Spain growth slows, recession fears loom1 min read . Updated: 26 Aug 2011, 04:00 PM IST
Spain growth slows, recession fears loom
Madrid: The Spanish economy grew at a slower pace in the second quarter than the first, fuelling concerns Spain could slip back into recession if the euro zone economy continues to worsen.
Final official numbers on Friday showed gross domestic product (GDP) grew 0.2% in the second quarter on a quarterly basis, as forecast in a flash estimate and down from a revised 0.4% in the first quarter. On an annual basis the economy grew by 0.7%, in line with consensus, and down from a revised 0.9% in the first quarter.
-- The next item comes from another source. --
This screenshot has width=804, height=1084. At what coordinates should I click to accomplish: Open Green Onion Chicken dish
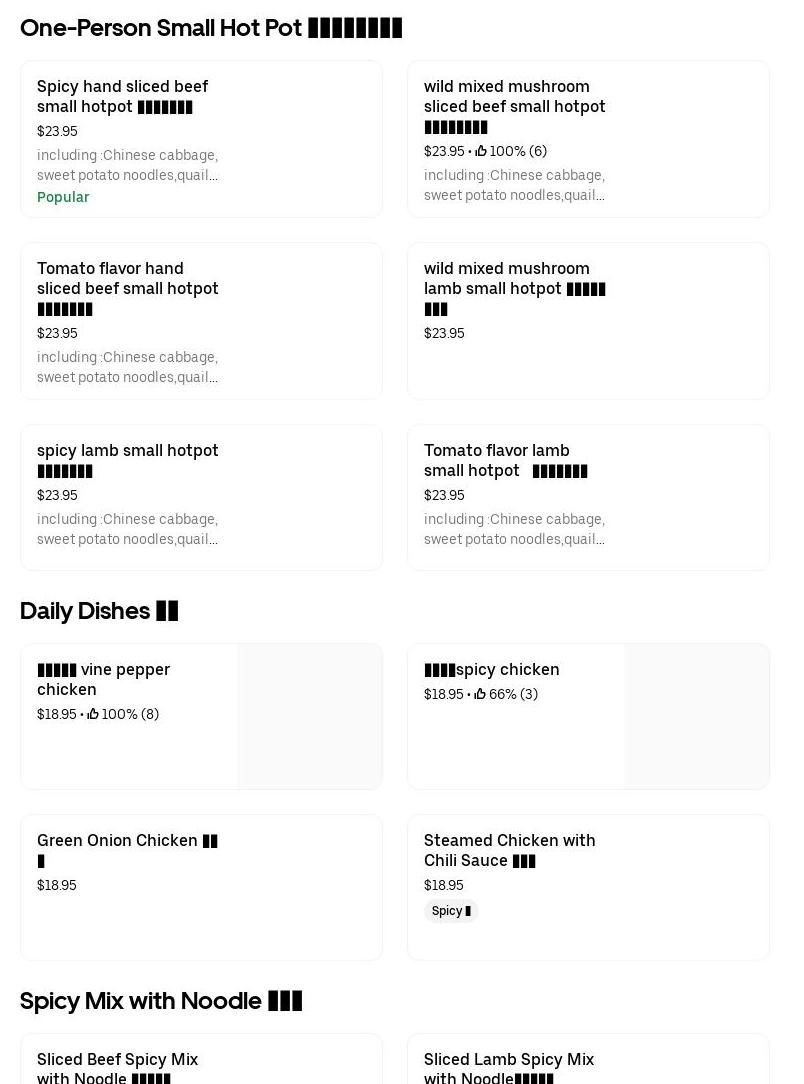coord(201,887)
“Overall we continue to think that Spain’s going to grow very weakly over the next two quarters at best and it could fall back into recession," said Ben May, economist at Capital Economics.
The Spanish government is forecasting economic growth of 1.3%, year on year, in 2011, but the consensus among economists is closer to 0.8%, meaning it will be harder for the government to meet targets for a reduced budget deficit.
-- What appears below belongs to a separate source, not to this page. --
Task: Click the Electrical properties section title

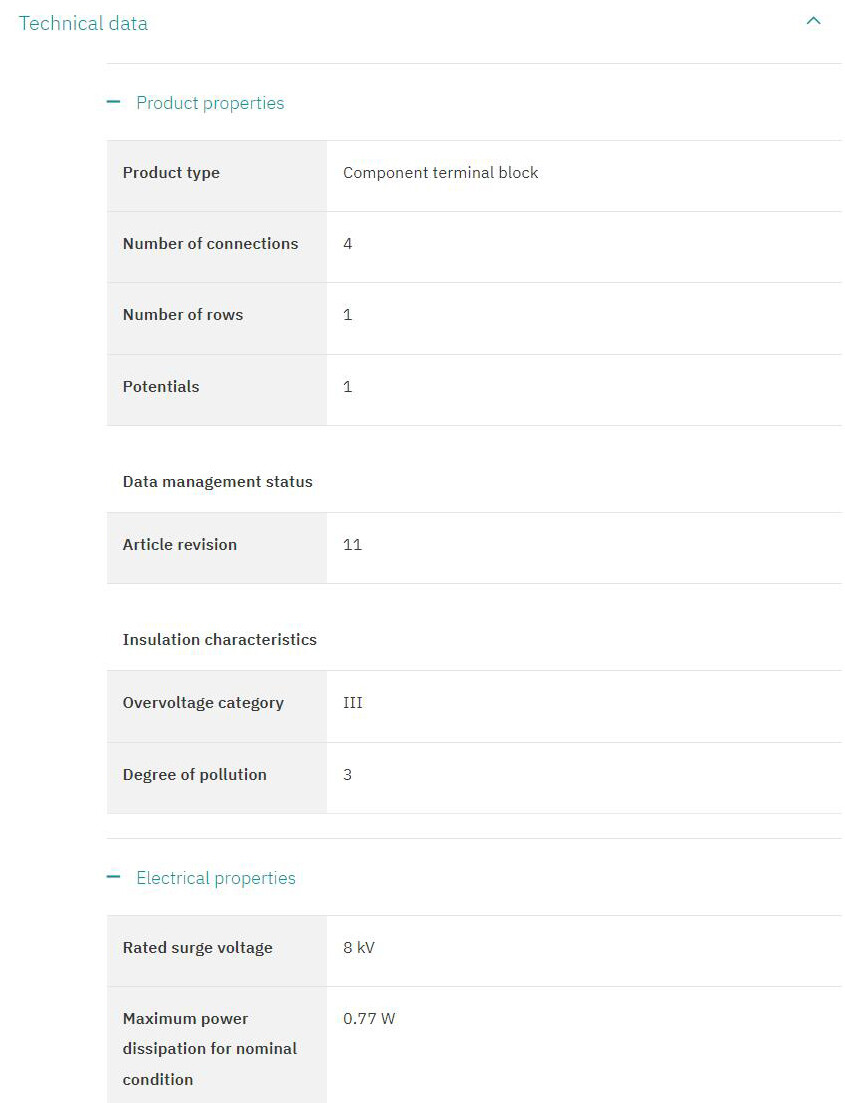Action: [x=216, y=878]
A burst property bubble and prolonged credit crunch has hit construction, once a concrete pillar of growth, but solid exports and continued household spending have kept Spain from dipping back into recession. Economists said relatively strong household spending in the second quarter, with unemployment at almost 21% and disposable income falling, meant family spending was likely to be drawn from savings.
“The story once again is that this probably reflects households running down their savings or saving less and that obviously is not a long-term solution," said May.
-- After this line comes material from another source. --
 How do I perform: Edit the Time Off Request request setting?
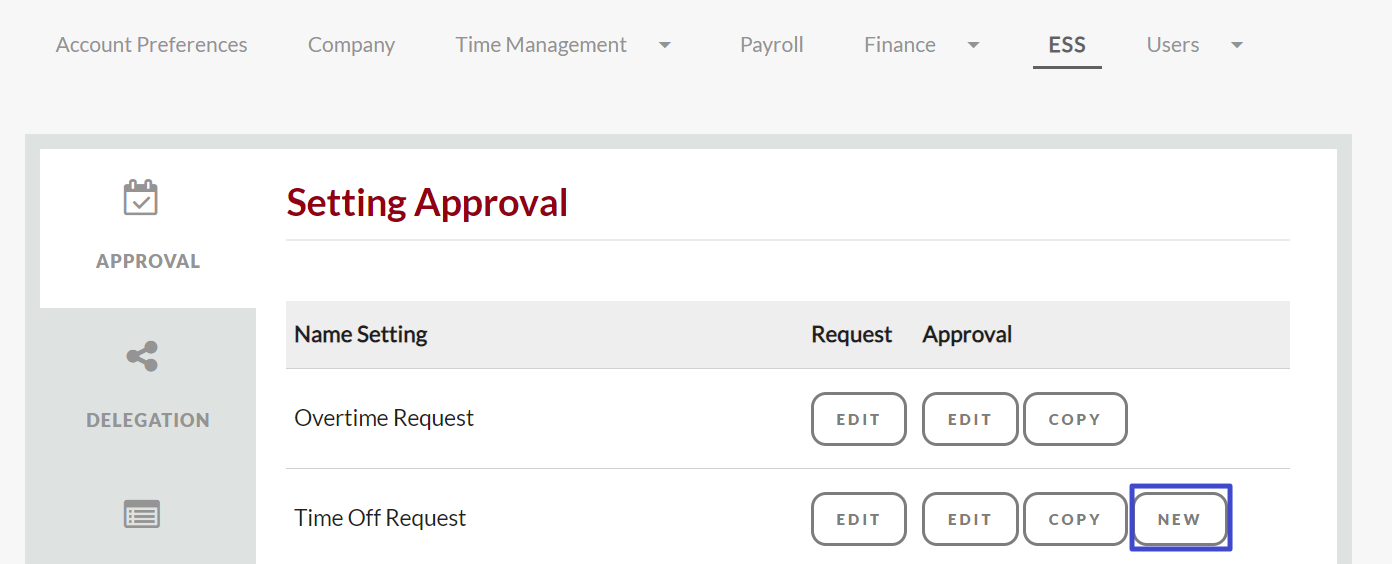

Exports could also face a rocky future. Many economists have slashed growth expectations for the euro zone, where Spain sent 53.4% of all its exports in the first half, meaning its main safety net against a second recession in two years could be taken away.
“The more downbeat assessment reflects a far less certain Spanish export outlook, given the prospect of a worsening international outlook amid heightened financial-market turmoil," economist at Global Insight, Raj Badiani, said.